[Extracted text]:

◇ ◇ ◇ ◇ ◇ ◇ ◇

In China, where consumers are less trusting than in other markets, heritage and size helps reinforce doubts. The disrupters have countered this disadvantage by being much nimbler and more adaptive to China’s constantly changing consumer preferences and market structures. Whilst most incumbent brands are hindered with established processes to protect brand heritage, the new-to-market brands can take more risks and capitalise on trends as they happen.
Arguably the most famous disrupting consumer goods brand in China is the 5-year-old beauty darling Perfect Diary, which trails only L’Oreal and LVMH in China’s enormous colour cosmetics market. It was one of the start performers on Singles’ Day, shifting $76 million of products within 31 seconds. The brand’s parent company Yatsen, was yet another Chinese company to IPO on the NYSE last week, surging 75% on its first day. As of this morning, it had a market cap of $11.4 billion.

◇ ◇ ◇ ◇ ◇ ◇ ◇

[Extracted material]:
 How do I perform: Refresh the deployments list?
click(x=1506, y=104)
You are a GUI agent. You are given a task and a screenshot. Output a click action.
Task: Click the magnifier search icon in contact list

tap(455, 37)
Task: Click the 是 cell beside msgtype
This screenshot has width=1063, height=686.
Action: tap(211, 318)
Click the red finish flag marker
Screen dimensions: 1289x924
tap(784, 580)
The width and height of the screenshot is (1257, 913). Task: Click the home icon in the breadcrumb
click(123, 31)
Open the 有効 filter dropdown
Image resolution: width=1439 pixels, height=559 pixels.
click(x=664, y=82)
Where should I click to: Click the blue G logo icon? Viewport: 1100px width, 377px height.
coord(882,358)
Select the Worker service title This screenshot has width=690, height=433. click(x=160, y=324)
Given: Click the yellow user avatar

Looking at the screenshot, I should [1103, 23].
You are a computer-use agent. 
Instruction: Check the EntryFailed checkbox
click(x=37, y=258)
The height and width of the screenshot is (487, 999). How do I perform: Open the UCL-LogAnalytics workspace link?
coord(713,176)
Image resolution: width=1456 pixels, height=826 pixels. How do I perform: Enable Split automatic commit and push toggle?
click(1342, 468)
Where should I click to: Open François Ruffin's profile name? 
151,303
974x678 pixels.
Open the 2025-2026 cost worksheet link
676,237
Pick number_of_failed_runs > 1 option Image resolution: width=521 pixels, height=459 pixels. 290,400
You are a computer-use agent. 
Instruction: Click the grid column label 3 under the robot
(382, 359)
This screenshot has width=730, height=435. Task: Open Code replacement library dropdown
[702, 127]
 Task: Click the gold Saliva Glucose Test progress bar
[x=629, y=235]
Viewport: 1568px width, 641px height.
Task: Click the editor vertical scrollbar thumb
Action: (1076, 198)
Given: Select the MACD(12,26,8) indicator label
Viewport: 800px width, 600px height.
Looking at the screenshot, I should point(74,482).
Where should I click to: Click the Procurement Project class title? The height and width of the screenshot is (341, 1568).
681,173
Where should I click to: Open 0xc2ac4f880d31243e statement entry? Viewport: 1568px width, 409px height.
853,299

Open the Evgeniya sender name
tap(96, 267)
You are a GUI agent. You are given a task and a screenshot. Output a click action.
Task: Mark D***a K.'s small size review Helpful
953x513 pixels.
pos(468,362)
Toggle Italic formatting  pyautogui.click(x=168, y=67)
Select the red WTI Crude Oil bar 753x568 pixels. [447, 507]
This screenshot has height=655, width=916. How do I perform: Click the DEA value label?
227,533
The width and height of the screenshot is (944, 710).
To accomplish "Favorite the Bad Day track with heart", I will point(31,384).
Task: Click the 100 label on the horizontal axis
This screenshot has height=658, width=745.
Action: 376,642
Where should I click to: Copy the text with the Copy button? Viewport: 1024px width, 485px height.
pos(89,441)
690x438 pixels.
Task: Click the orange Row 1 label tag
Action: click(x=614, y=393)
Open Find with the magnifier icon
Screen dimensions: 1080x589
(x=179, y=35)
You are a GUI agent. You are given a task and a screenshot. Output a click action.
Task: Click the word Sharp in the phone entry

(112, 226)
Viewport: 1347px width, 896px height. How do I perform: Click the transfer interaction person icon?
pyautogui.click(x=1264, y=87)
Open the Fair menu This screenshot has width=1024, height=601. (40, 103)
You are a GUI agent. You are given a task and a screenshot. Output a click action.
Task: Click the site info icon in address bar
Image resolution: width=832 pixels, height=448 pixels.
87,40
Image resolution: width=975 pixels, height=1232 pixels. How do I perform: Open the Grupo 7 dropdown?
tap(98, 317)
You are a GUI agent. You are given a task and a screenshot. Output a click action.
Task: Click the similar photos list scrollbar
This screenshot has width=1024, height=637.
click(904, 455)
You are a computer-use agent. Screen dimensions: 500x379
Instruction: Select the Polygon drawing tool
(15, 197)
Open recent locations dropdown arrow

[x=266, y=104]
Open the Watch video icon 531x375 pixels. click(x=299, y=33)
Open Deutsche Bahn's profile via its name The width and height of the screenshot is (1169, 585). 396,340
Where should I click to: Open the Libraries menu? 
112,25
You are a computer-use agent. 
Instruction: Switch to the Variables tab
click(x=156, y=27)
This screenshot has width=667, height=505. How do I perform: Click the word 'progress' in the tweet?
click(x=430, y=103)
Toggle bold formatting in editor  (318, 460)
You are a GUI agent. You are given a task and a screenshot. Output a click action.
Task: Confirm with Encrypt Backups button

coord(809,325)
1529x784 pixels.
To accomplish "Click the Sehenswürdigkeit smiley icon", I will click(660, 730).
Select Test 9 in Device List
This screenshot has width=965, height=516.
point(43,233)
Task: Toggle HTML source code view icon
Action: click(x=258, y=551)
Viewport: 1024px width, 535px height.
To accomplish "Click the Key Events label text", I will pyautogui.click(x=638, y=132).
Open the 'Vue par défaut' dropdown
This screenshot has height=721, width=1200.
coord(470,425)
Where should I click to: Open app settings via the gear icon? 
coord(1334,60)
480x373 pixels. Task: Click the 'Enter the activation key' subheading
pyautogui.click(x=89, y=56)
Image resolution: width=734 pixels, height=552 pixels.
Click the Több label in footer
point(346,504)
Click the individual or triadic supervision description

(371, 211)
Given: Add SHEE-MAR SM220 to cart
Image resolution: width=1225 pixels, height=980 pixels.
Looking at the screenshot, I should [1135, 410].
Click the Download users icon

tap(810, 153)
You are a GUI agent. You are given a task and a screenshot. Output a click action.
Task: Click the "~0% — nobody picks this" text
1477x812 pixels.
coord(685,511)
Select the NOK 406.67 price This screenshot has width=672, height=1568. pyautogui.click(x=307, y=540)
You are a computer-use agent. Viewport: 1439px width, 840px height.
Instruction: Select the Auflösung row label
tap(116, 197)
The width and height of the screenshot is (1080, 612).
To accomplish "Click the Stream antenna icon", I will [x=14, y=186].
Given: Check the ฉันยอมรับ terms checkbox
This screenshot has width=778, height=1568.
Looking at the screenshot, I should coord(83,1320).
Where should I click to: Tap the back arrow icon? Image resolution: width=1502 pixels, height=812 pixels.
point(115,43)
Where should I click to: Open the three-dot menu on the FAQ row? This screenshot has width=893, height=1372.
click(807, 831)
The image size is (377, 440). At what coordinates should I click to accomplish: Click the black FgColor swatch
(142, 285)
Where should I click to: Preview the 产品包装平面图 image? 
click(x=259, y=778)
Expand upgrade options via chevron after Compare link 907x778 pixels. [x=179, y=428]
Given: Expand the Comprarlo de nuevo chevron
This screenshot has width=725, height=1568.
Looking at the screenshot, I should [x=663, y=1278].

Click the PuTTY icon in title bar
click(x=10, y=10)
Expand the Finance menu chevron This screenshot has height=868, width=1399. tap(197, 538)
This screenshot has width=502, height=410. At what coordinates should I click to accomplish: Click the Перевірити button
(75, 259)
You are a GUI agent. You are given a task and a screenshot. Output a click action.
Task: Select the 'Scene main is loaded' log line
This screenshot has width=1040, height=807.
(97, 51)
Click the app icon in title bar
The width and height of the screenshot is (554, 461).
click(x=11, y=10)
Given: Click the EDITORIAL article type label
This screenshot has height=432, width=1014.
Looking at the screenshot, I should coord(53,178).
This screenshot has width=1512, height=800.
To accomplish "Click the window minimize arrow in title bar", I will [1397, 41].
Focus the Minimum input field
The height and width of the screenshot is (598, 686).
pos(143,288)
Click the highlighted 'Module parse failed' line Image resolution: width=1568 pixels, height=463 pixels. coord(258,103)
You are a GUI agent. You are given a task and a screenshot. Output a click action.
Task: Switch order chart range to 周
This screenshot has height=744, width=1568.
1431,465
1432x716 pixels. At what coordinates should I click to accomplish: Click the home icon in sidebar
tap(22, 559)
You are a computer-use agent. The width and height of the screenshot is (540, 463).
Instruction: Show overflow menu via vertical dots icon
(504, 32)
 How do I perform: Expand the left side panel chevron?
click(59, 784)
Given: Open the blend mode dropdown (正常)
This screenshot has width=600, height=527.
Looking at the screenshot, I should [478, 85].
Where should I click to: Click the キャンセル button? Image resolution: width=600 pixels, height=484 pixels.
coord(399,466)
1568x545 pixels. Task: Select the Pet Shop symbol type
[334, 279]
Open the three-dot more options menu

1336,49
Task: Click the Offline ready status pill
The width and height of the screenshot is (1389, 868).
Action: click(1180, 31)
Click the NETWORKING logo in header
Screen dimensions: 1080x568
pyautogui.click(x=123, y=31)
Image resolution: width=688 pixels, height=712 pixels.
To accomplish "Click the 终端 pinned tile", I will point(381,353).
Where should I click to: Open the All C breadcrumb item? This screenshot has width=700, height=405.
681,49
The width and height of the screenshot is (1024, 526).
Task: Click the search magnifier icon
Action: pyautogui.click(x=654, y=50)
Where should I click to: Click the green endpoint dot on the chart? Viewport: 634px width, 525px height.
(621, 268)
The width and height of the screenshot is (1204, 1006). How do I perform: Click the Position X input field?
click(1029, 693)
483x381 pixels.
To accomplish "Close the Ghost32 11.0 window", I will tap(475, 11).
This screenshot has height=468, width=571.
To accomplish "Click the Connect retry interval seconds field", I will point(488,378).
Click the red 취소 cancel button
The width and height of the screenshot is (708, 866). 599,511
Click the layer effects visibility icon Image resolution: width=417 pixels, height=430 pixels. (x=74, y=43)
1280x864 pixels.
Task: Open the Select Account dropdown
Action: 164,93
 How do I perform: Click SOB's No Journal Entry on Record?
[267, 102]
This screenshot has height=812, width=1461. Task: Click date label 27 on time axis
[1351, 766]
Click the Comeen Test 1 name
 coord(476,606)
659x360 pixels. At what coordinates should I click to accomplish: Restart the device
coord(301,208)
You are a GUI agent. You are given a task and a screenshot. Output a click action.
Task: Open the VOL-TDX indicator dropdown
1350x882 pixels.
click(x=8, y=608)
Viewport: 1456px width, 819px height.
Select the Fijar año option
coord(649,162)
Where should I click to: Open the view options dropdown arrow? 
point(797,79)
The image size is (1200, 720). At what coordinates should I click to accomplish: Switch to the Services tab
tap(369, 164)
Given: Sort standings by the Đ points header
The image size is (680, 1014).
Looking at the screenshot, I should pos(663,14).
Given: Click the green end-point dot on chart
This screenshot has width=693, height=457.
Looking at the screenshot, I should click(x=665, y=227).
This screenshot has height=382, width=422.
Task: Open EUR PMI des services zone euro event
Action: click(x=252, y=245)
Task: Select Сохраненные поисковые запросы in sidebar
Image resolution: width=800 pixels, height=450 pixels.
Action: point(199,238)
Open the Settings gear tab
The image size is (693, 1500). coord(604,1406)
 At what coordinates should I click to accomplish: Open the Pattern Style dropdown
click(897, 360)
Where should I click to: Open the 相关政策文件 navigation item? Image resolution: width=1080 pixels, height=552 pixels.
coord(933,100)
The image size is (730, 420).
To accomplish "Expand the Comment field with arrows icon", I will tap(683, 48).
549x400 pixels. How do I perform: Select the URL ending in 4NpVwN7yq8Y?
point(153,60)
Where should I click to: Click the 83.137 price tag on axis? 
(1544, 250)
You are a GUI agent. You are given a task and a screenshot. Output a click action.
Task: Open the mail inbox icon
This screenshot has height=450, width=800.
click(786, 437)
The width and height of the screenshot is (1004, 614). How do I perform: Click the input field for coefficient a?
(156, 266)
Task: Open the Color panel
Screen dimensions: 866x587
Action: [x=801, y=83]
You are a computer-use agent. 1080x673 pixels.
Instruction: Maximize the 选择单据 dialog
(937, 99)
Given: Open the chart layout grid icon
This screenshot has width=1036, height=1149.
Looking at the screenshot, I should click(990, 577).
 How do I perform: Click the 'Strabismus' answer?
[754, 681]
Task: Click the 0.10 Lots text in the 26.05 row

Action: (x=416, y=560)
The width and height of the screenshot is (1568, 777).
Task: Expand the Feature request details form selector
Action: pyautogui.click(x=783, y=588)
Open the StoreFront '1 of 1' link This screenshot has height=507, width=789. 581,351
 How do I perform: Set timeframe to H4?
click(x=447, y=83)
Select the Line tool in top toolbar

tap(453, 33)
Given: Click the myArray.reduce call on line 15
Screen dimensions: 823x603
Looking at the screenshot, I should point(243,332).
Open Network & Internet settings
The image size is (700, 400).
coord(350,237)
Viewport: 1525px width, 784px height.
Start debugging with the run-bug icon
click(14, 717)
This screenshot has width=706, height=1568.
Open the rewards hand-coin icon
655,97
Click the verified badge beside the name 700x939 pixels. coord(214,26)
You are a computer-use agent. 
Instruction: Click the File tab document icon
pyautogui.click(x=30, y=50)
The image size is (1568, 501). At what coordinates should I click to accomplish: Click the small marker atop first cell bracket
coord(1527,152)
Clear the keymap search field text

◇ ◇ ◇ ◇ ◇ ◇ ◇

[List of tasks]:
(1) Update the passage on disrupter brands in China from "In China, where" up to and including "as they happen.", replacing "disrupters" with "challengers".
(2) Please state how much Perfect Diary sold within 31 seconds on Singles' Day, according to the passage on disrupter brands in China.

[Results]:
(1)
In China, where consumers are less trusting than in other markets, heritage and size helps reinforce doubts. The challengers have countered this disadvantage by being much nimbler and more adaptive to China’s constantly changing consumer preferences and market structures. Whilst most incumbent brands are hindered with established processes to protect brand heritage, the new-to-market brands can take more risks and capitalise on trends as they happen.

(2) $76 million of products.